In keeping with the already well-established mondo formula of either showing genuine footage and adding hyperbole narration over it or simply staging sensational footage, Scattini shows the good, bad and the ugly sides of Swedish life.
It’s the usual mixed bag of mondo footage. Everything from women dancing at a lesbian club, traditional Saint Lucia celebrations, a girl who’s a meter maid by day and poses for “artistic” photos at night, an incestual marriage, girls in a bar turning down Swedish men in favour of black guys because they “are more primitive, more to the point” and footage from a swingers club “where they watch films we’re not even allowed to mention” are some of the footage featured. Unsurprisingly Svezia focuses a lot on the different aspects of sex. The narration claims the sexual education lessons in state schools take place twice weekly and that “they study from text books which in some countries would land teachers, publishers and even the school cleaners in a court of law”
The footage that seems genuine consists mainly on down and outs drinking antifreeze and eating shoe polish sandwiches. Other scenes such as a gang of bikers raping a young girl (who looks suspiciously like Marie Liljedahl but I’m probably mistaken) along with the obligatory suicide footage are obviously faked.
As per usual in mondo films a lot of the footage is just given a lurid slant by the narration. One segment shows footage from a TV show where teenagers are asked about sex. You can hear the interviewer asking the girl, in Swedish, when she first had any sexual education but in the narration it quickly turns into a question of when she had her first sexual experience.
A boat trip with teenagers dancing, snogging and drinking soft drinks quickly turns into a sex and drugs extravaganza and so on.
Enrico Maria Salerno narrated the Italian version of the film while Edmund Purdom did the English one. Purdom was already a veteran in the Italian film industry at the time and he would later go on to star in films such as The Fifth Cord, Mister Scarface and Absurd.
It’s impossible to discuss Svezia without mentioning the fantastic soundtrack by Piero Umiliani. Many of the readers will be familiar with it through the excellent Easy Tempo release. Mah na’ mah na’ is of course the most well known piece of music from the film since it went on to be used on the Muppet Show (For those who wonder, it’s played during a sequence with 20 odd girls in a sauna and then running out in the snow, most of them chastely covered by their towels). There’s also the excellent vocal number You tried to warn me sung by Lydia McDonald and further tracks using Alessandro Alessandroni’s I Cantori Moderni. Even Anna Lena Lövgren’s Lyckliga Gatan turns up during a party scene.

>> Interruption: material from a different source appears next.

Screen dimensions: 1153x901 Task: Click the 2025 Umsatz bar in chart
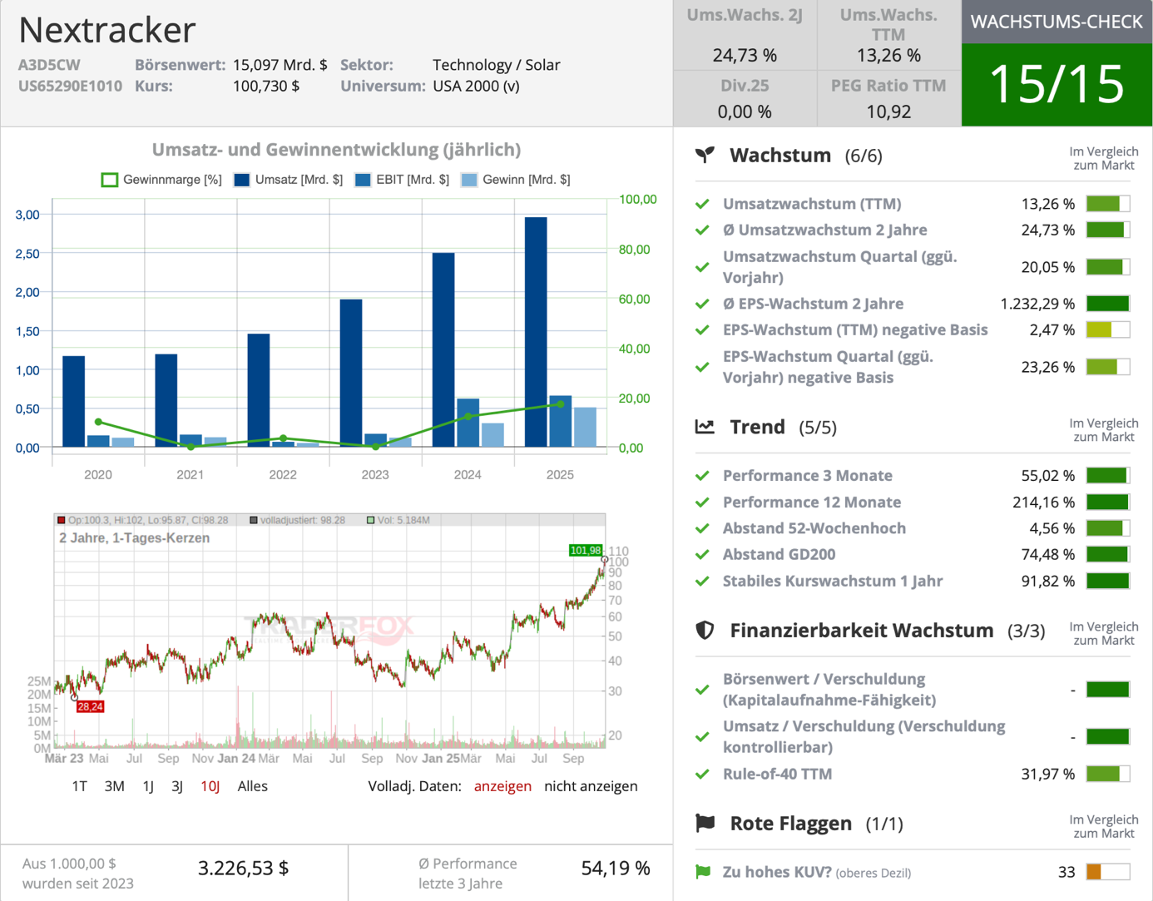[x=536, y=331]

While this obscure film is obviously of greater interest to Swedes than to most others but there’s a lot savour here. The narration is endlessly quotable and suitably over the top “The children listen dutifully, perhaps a trifle bored, the same boredom that they will show when they fall in love, make love, commit suicide and so on”. Not quite as sensational or lurid as one might think, Sweden Heaven or Hell is still essential viewing material for mondo fans and for curious Swedes alike.